[ 
https://issues.apache.org/jira/browse/TIKA-171?page=com.atlassian.jira.plugin.system.issuetabpanels:comment-tabpanel&focusedCommentId=12651501#action_12651501
 ] 

Uwe Schindler commented on TIKA-171:
------------------------------------

Thanks for accepting the patch. Next time, I will try to add extra { } even for 
single-statement then's. Normally, as soon as I start a new line, I do this, 
but simple, one-statement-if's are in my eyes more readable.

I am sorry for emitting tabs, but I am the notepad++-user and for my other 
projects, the tabs are enabled. I hope I find a way to quickly change this 
setting.

bq. Instead of having XHTMLToTextContentHandler pass through only character 
events, how about if it passed all SAX events and simply inserted extra 
ignorableWhitespace events where appropriate? This would make the different 
features more orthogonal and thus easier to combine in new ways. The current 
functionality could still be achieved by combining the class with 
TextContentHandler or WriteOutContentHandler. 

This is a good idea. Using this approach we could also directly include this 
code in XHTMLContentHandler and drop XHTMLToTextContentHandler. If 
BodyContentHandler forwards ignoreable whitespaces then WriteOutContentHandler 
could use it. The ignoreable whitespace is then generated automatically by all 
parsers (if they use XHTMLContentHandler for outputting, but I think they do 
it).

bq. * Emit a double newline at the end of block elements (but only a single 
newline after </tr> or <br/>) to produce an empty line to separate paragraphs 
in text output. This makes the output easier for manual inspection and might 
even help some post-processors (that for some reason don't know how to use 
XHTML) to better detect structure in the text output. 

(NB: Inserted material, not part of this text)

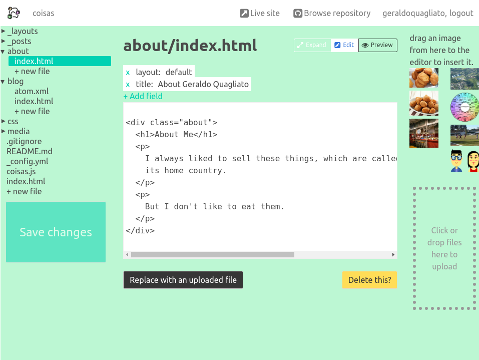Viewport: 479px width, 360px height.
Task: Remove the layout field with its x
Action: [128, 73]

This can be done easily. I think, just do it!

bq. * Detect if the incoming XHTML document already has such extra whitespace 
and either (partially) replace it with the emitted whitespace or keep it and 
avoid emitting extra whitespace. 

If all parsers would emit thiswhitespace as ignoreable whitespace and we use 
the approach noted before, this would be automatically correct.

bq. * Avoid emitting extra whitespace for empty elements. This way we can keep 
the nicely symmetric property that an empty input stream results in an empty 
text output stream. 

We need a simple flag that is set to true, whenever a non-empty characters 
event is emitted. On each start element we reset it to false. This approach 
would remove simple and empty tags. In end element we would make the block-tag 
checker also dependent on this flag. The problems are tags inside tags without 
text around. So the flag must be stacked to have a flag for each element depth 
(use a BitSet for it like in my other patch? LinkedList is to heavy for 
booleans). I think about some code, maybe I am to complicated! ;-)

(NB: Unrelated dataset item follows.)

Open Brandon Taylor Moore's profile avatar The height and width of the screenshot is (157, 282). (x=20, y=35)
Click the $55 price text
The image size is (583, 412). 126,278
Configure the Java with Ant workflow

Nevertheless, I wanted to keep the handler as simple as possible (there is even 
to much logic for tables in it). To make the text indexable, just declaring all 
such elements as block and emitting '\n' would be enough. For nice output, the 
current approach has one more problem:

HTML tables with block tags in it (e.g. <td><div>...</div></td>) would produce 
"\n\t". In principle this should also be handled. For my other patch 
(TIKA-172), this is the case, as all OpenDocument tables contain paragraphs.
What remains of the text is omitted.